Rechtliche Hürden und der Aufwand der Abschiebungen
Nach den neuesten Zahlen des Department of Homeland Security und des Pew Research Centers leben derzeit etwa 11 Millionen undokumentierte Einwanderer in den USA, eine Zahl, die seit 2005 relativ stabil geblieben ist. Die meisten von ihnen sind Langzeitbewohner – fast vier Fünftel leben seit mehr als einem Jahrzehnt im Land.
Einwanderer ohne legalen Status haben das Recht auf ein ordentliches Gerichtsverfahren, einschließlich einer gerichtlichen Anhörung vor ihrer Abschiebung. Eine drastische Zunahme der Abschiebungen würde wahrscheinlich eine große Erweiterung des Einwanderungsgerichtssystems erfordern, das von Rückständen geplagt ist.

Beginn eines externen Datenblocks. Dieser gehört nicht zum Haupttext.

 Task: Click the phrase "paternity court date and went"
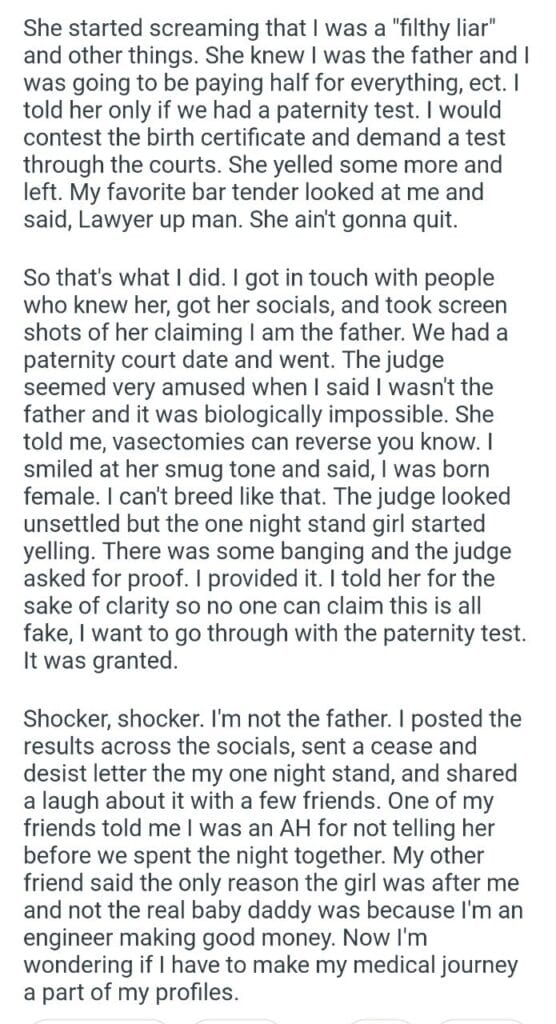[178, 359]
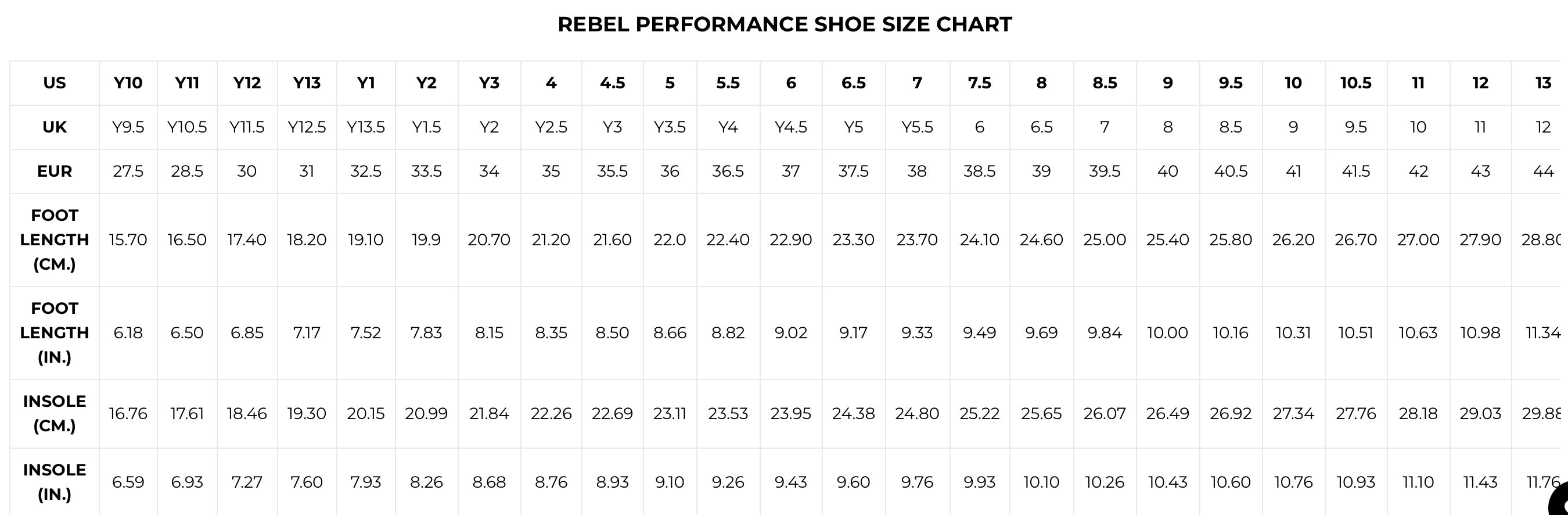Click the UK size Y5.5 cell

pos(916,127)
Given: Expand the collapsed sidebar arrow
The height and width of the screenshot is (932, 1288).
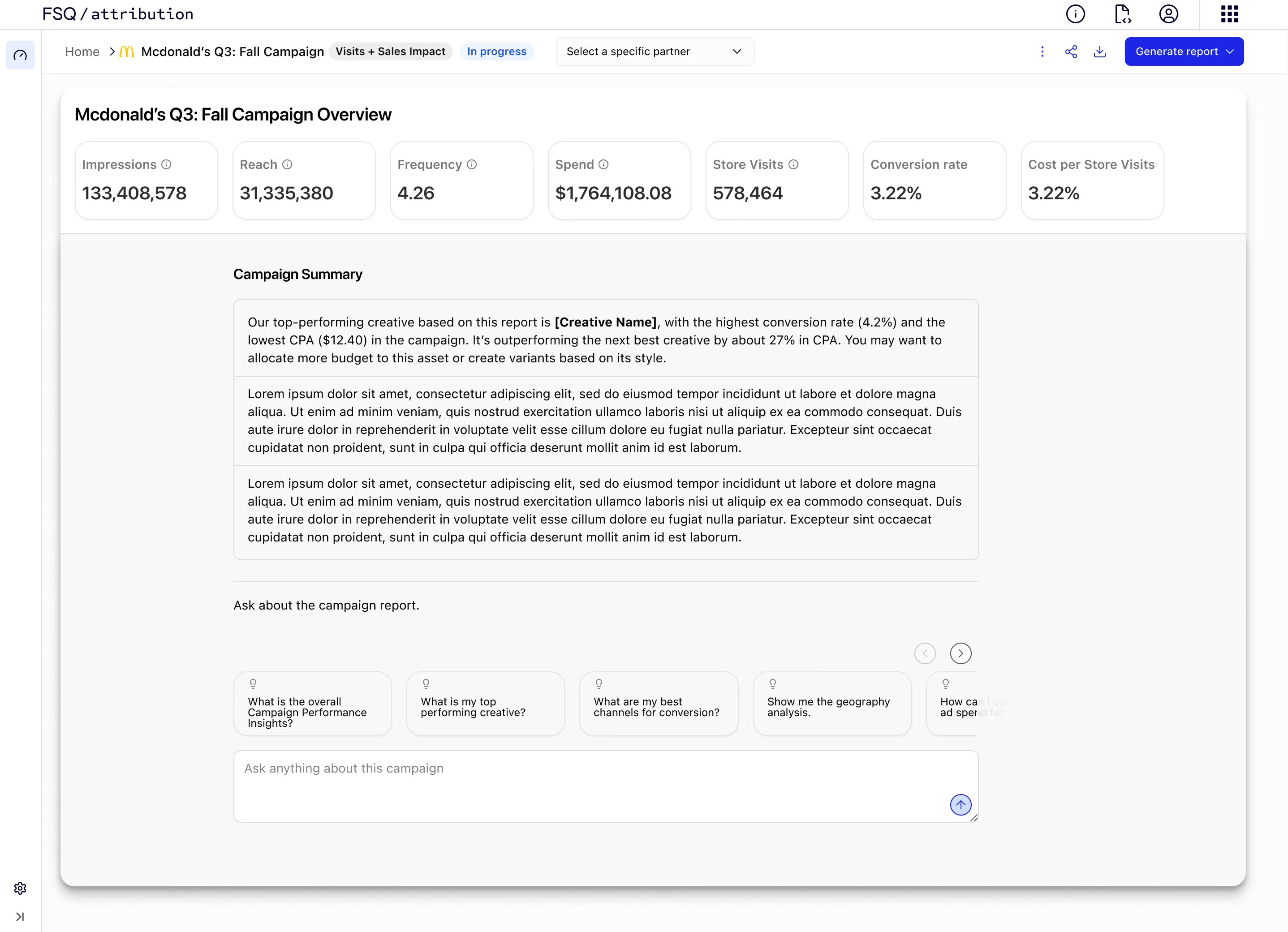Looking at the screenshot, I should (21, 917).
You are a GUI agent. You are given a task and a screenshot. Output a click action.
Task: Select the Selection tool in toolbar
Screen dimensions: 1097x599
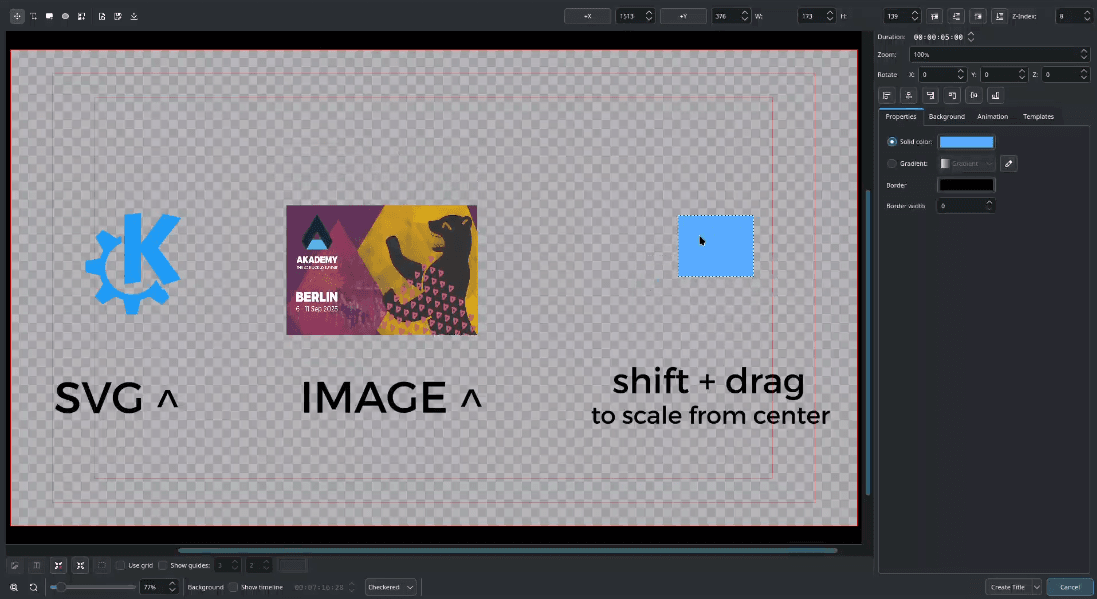[x=17, y=16]
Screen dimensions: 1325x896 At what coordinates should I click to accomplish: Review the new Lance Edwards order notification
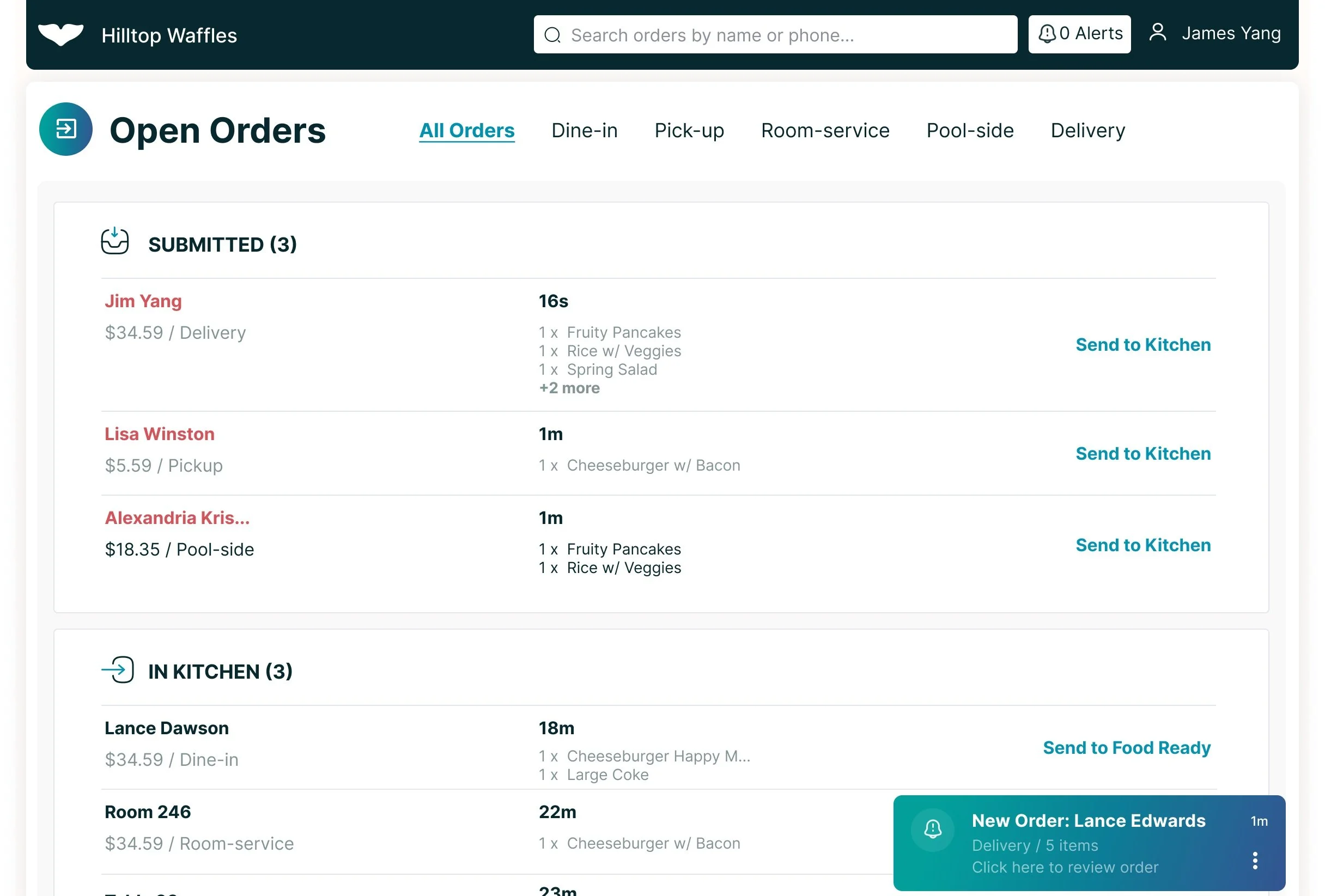pyautogui.click(x=1064, y=867)
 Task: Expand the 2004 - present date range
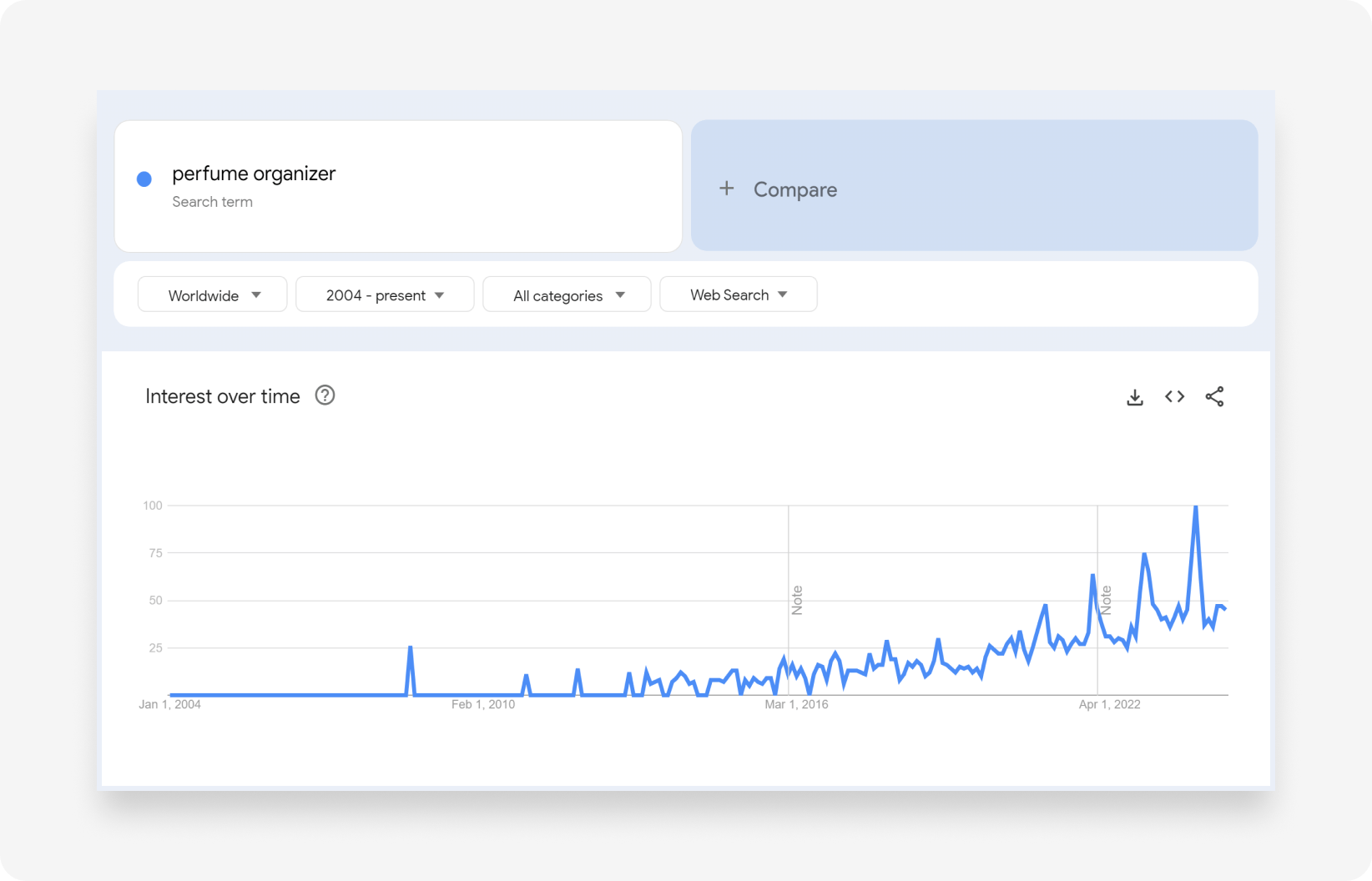pyautogui.click(x=385, y=295)
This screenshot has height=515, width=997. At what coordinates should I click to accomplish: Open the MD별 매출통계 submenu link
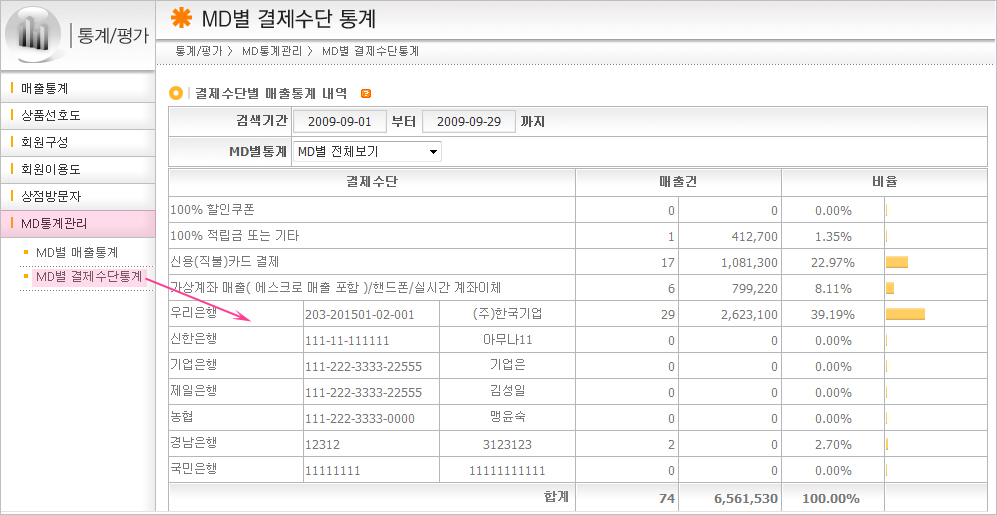pyautogui.click(x=76, y=252)
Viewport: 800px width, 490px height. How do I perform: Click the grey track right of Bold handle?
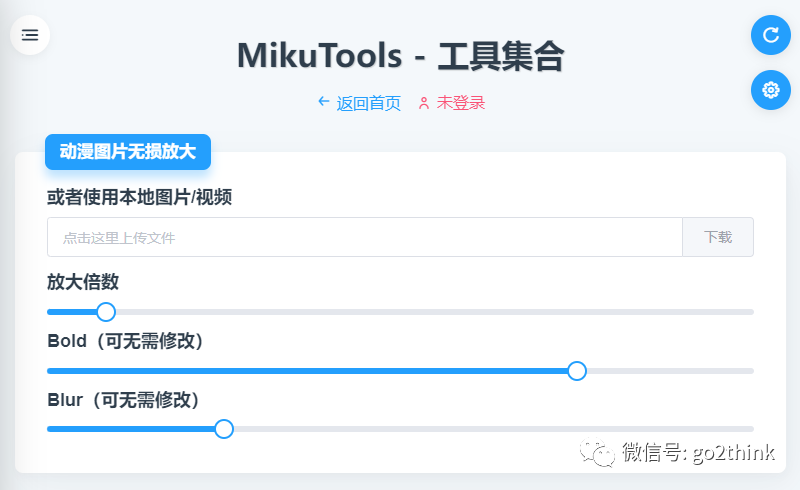[670, 371]
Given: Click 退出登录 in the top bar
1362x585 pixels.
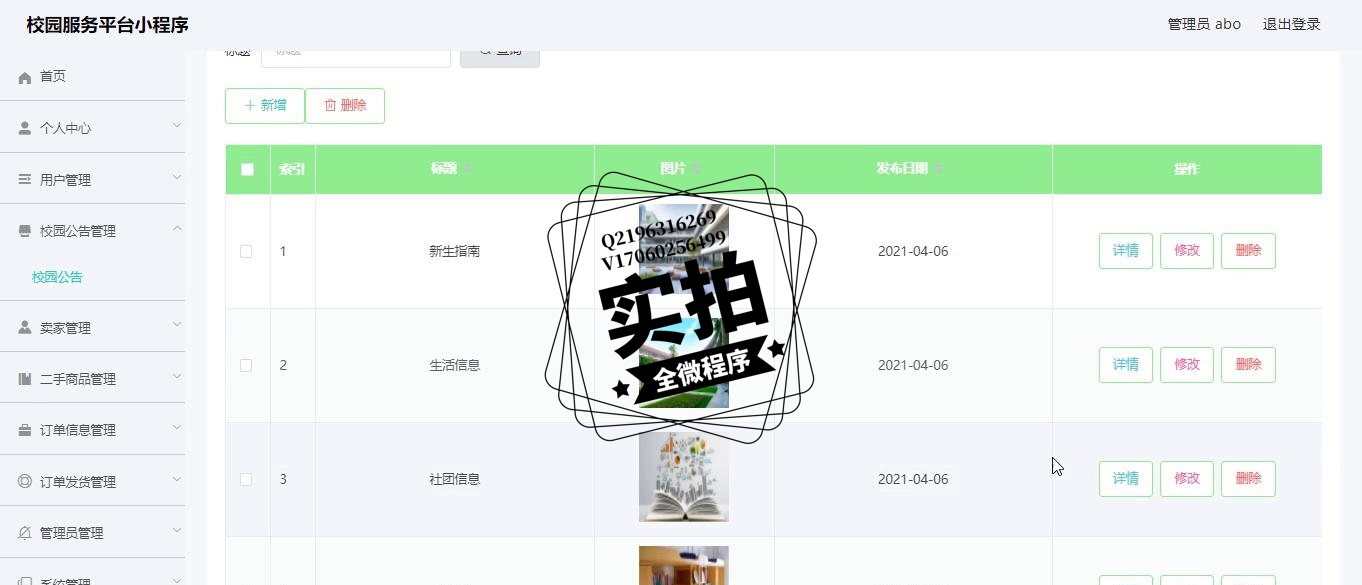Looking at the screenshot, I should pyautogui.click(x=1291, y=24).
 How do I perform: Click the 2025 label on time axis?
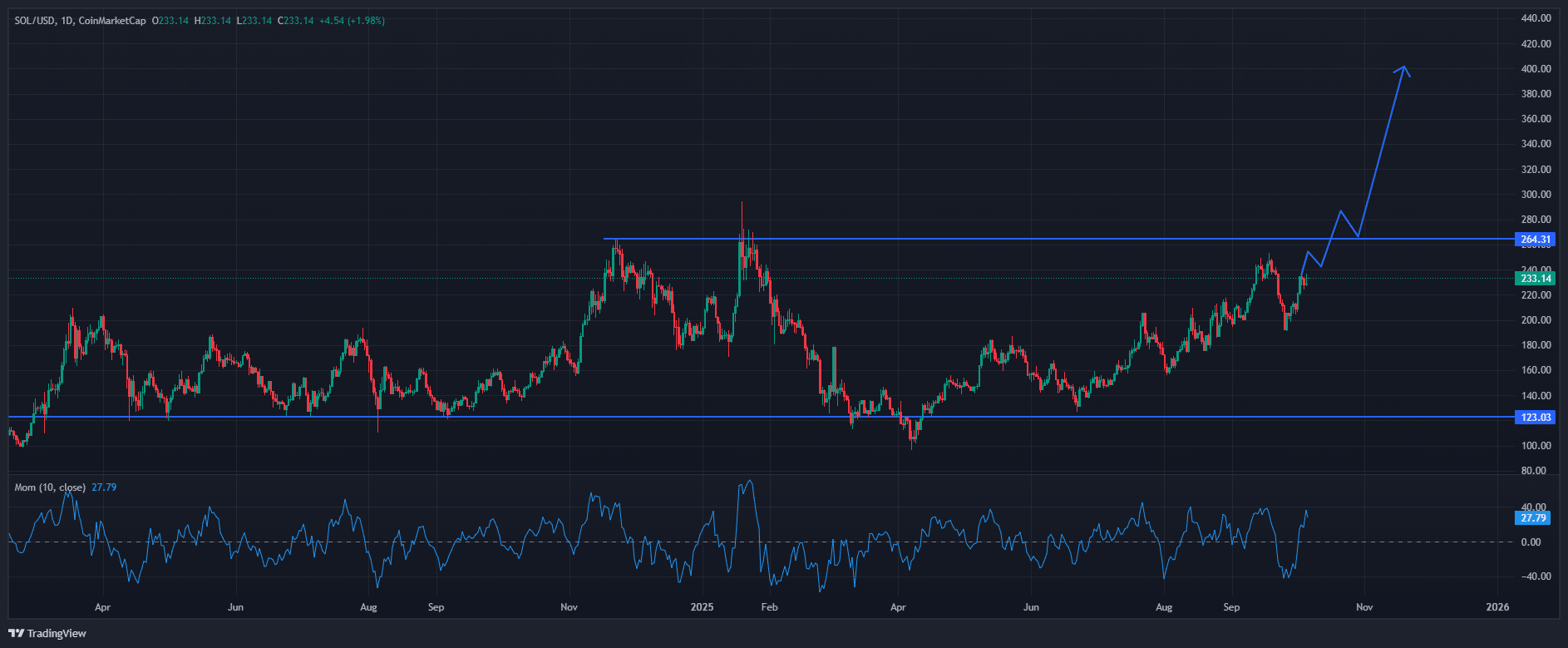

Die meisten Einwanderer, die bereits im Land sind, gelangen nicht durch Begegnungen mit Einwanderungs- und Zollbeamten (Ice) in das Abschiebungssystem, sondern durch die örtlichen Strafverfolgungsbehörden. Viele der größten Städte und Landkreise des Landes haben jedoch Gesetze erlassen, die die Zusammenarbeit der lokalen Polizei mit dem Ice einschränken.
Das Trump-Wahlkampfteam hat angekündigt, gegen diese „Schutzstädte“ vorzugehen, aber das Flickwerk lokaler, staatlicher und bundesstaatlicher Gesetze in den USA erschwert das Bild weiter. Kathleen Bush-Joseph, Politikanalystin beim Washingtoner Migration Policy Institute (MPI), erklärte, dass die Zusammenarbeit zwischen Ice und lokalen Beamten ein „kritischer“ Aspekt eines jeden Massendeportierungsprogramms sei. „Es ist viel einfacher für Ice, jemanden aus einem Gefängnis abzuholen, wenn die lokale Strafverfolgungsbehörde kooperiert, anstatt sie suchen zu müssen,“ sagte sie.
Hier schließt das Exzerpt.